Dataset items

┌──

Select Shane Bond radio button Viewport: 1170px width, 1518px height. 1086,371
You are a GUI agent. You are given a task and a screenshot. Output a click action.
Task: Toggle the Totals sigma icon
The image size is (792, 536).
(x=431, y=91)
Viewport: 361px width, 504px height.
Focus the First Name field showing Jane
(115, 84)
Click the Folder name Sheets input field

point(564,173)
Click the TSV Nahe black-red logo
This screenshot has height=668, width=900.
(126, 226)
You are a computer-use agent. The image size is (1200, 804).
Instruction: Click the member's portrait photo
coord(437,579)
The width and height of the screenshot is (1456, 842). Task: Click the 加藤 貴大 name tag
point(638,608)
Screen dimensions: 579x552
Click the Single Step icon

└──

- Exercise requirements -
Output the line containing "Instruction: Click the" and all lines after it to the end of the records, exactly as given.

- Task solution -
Instruction: Click the member's portrait photo
coord(437,579)
The width and height of the screenshot is (1456, 842). Task: Click the 加藤 貴大 name tag
point(638,608)
Screen dimensions: 579x552
Click the Single Step icon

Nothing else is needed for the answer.